Task set:
1/ According to the beekeeping text, which plywood thickness is probably best?
2/ Pick up the beekeeping text right after its final sentence and keep writing.

Drill 3 small holes in each, smaller than the screws you are about to be using
Add a line of glue
Step 2
Cut some sheets of plywood to fit – I lined it up with a brood frame to check the height and the box for the width. Don’t forget the top bar adds a little height (like I did before cutting)
I used 12mm which is a bit overkill, but was what I had to hand – 9mm is probably best, with rigidity and ability to drill into from above. 3mm will glue on / nail on, but in previous experiments has been very flimsy / prone to damage and warping in practice. more than 12mm will protrude and may not sit flat with the weight. I used marine ply, which will probably last better in the humidity of a beehive .
I cut it with a mini circular saw, which left me with a bit of a messy edge, a rasp soon sorted this out.
Step 3
Attach the top bar to the ply wood, using the glue and holding it tightly in place while screwing in. When not pre-drilling the holes in the top bar it easily splits (from experience)
Very informative 😉 What do you suggest if the space is smaller than a top bar width, which I tend to find quite often
A standard box will fit 12 frames assuming the frames edges are clean; so 11 and a dummy board.
If you can’t fit in a top bar, which does not have the spacers on it (Hoffman or otherwise) then you probably have quite a lot of gunk on the spacers on the frames. Scrape them down in your spring clean, and during the year make sure you push them up tightly together after each inspection. You can lever with the hive tool and the box edge to add pressure. If they are packed tight then less propolis/wax will build up on the edges.

Data excerpt:
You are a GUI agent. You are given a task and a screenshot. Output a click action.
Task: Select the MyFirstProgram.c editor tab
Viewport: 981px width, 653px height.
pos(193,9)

Per-task outputs:
1/ 9mm

2/
Although a slim dummy-frame is useful when working with 11-frame National hives, dummy-frames in general more usually have a width of around 25mm, so that with a beespace on either side they will then occupy around 35-38mm – the space taken by a brood frame.
If it’s of interest, methods I’ve been employing for some years now to make both foundationless-brood and dummy-frames are documented at: http://heretics-guide.atwebpages.com/index.html in the section “Turning Firewood into Frames”.
That’s a very intriguing site you have there, can’t wait to find out about the thermal dividers next. As to the dummy frames, yes its good to have a bee space on the side nearest the bees, but I like a thinner option than a full frame, because it gives you space to move it away from the bees before lifting it out, so you don’t start you inspection by rolling the bees and upsetting them.